'''

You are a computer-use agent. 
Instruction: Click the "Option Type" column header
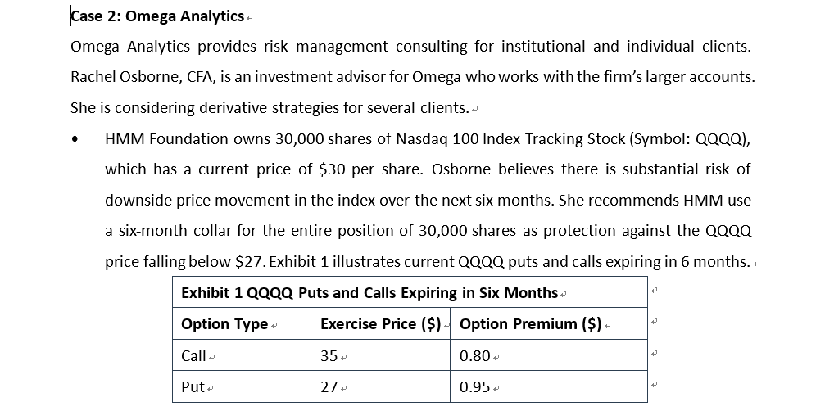[x=224, y=323]
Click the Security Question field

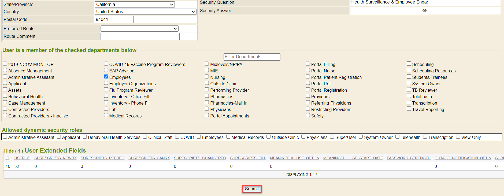389,2
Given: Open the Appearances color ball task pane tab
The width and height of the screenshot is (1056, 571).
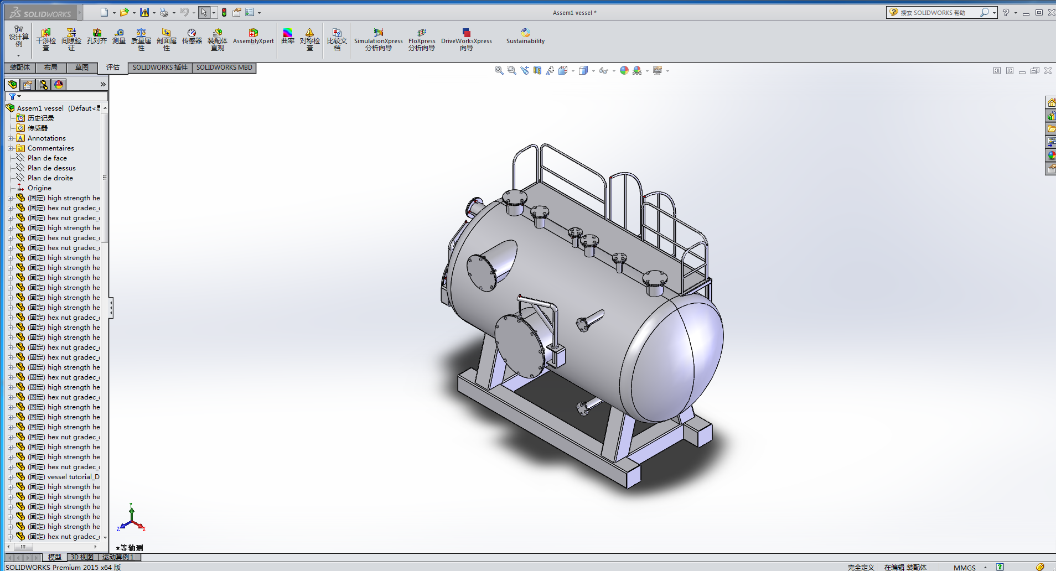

'''

* _What needs to be done_: Put the lines of the entries above into a numbered list, leaving out blank lines and the pictures.

* _Result for this task_:
1. You are a computer-use agent. 
2. Instruction: Click the "Option Type" column header
3. [x=224, y=323]
4. Click the Security Question field
5. 389,2
6. Given: Open the Appearances color ball task pane tab
7. The width and height of the screenshot is (1056, 571).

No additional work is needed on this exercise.